A depot’s partitioning scheme determines to which partition a client append goes. There are three built-in schemes available, and depots also support custom partitioning schemes. The three built-in schemes are shown in the above example and are:

Depot.random: Each append goes to a random partition. The randomness ensures an even distribution, but ordering of processing cannot be guaranteed.
Depot.hashBy: Each append goes to a partition determined by the hash of the value extracted by the provided function. This ensures data with the same extracted value always goes to the same partition. The use of hashing ensures an even distribution overall across all depot partitions (except for unusual scenarios, like the extraction function always extracting the same value).
Depot.disallow: Appends from clients are not allowed, and attempting one will result in an exception on the client. This is used for depots which are meant to only be appended to by topologies. For example, a module may be publishing an event stream based on other depots meant for consumption by other modules.

Custom partitioning schemes are specified by implementing the interface Depot.Partitioning and providing the class reference when calling declareDepot. Here’s an example:

public class CustomPartitioningModule implements RamaModule {
  public static class MyPartitioner implements Depot.Partitioning<Integer> {
    @Override
    public int choosePartitionIndex(Integer data, int numPartitions) {
      if(data==11) return numPartitions - 1;
      else return 0;
    }
  }

  @Override
  public void define(Setup setup, Topologies topologies) {
    setup.declareDepot("*depot", MyPartitioner.class);
  }
}

This partitioner expects Integer types to be appended to this depot. The data value 11 gets appended to the last partition, and all other data gets appended to partition 0. All partitions in between will never have data appended (this isn’t a useful partitioner!).

There are two reasons why depot partitioning can be important. The first is so related events get processed in the order in which they happened. This is also known as maintaining local ordering. For example, suppose your application has "profile field set" data that’s generated from a user interacting with a web app. If those are processed in a different order than the user generated them, your PState mapping users to profile fields would end up with the wrong results. If you were to use Depot.random() for that depot, then they could be processed out of order since data on different partitions are processed in parallel and independently.

By using a depot partitioner to ensure any individual user’s "profile field set" data goes to the same depot partition, local ordering is maintained and ETLs can process that data in the correct order. The Depot.hashBy partitioner would be appropriate for this use case.

**Given instruction a:**
In the text on depot partitioning, rewrite the paragraph beginning "This partitioner expects Integer types" as a short bulleted list that keeps its main facts.

**Records for processing:**

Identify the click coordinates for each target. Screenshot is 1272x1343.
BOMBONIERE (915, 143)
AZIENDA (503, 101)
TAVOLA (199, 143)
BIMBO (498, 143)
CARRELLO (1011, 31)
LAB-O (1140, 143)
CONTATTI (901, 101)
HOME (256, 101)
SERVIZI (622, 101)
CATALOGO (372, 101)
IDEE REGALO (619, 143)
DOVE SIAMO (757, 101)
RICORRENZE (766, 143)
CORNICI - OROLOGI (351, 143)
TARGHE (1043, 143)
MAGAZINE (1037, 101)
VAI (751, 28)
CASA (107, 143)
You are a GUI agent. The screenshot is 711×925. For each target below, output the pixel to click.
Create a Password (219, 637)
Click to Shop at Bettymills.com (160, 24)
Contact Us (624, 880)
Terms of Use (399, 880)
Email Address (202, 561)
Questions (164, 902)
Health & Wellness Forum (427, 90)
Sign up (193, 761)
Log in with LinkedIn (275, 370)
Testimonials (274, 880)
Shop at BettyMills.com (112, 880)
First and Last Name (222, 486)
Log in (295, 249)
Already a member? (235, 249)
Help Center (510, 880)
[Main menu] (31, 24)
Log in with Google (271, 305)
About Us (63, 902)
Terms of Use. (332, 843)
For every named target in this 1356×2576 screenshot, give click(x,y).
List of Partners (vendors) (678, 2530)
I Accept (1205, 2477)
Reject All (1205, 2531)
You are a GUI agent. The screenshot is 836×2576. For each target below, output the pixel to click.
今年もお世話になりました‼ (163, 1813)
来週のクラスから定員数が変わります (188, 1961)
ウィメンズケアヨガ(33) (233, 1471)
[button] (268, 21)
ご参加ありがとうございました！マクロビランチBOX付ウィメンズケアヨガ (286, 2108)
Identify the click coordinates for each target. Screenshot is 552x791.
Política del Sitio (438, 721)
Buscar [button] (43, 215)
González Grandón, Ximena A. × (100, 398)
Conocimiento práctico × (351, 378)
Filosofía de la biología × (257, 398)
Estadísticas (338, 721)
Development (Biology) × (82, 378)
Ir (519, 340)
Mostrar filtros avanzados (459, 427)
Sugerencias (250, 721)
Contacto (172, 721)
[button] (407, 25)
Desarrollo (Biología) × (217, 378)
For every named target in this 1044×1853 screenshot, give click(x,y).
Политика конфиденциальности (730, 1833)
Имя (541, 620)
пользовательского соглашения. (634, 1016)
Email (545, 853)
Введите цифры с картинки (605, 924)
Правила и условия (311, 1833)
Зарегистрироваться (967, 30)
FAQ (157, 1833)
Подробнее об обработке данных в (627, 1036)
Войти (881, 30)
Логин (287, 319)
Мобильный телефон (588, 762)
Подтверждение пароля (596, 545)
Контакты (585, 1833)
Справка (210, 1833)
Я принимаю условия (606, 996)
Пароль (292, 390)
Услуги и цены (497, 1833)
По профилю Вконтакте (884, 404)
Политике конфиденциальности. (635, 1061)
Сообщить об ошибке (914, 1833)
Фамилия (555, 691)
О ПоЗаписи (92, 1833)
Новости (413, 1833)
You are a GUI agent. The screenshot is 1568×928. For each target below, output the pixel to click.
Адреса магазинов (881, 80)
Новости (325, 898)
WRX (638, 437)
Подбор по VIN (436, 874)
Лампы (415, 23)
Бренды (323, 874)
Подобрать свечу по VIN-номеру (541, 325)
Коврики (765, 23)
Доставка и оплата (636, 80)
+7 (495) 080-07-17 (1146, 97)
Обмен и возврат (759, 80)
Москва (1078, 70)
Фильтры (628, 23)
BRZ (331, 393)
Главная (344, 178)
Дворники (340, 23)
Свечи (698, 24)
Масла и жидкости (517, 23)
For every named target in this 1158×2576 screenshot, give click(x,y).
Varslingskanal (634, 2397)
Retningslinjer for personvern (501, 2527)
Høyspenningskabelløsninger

**Given instruction b:**
Set down the lines of the records starting at the line that contains "来週のクラスから定員数が変わります (188, 1961)" and ending at the line that contains "Conocimiento práctico × (351, 378)", both included.

**Exercise solution a:**
- The partitioner expects Integer values to be appended to the depot.
- The value 11 is appended to the last partition.
- All other data is appended to partition 0.
- The partitions in between never receive appended data, so the partitioner is not useful.

**Exercise solution b:**
来週のクラスから定員数が変わります (188, 1961)
ウィメンズケアヨガ(33) (233, 1471)
[button] (268, 21)
ご参加ありがとうございました！マクロビランチBOX付ウィメンズケアヨガ (286, 2108)
Identify the click coordinates for each target. Screenshot is 552x791.
Política del Sitio (438, 721)
Buscar [button] (43, 215)
González Grandón, Ximena A. × (100, 398)
Conocimiento práctico × (351, 378)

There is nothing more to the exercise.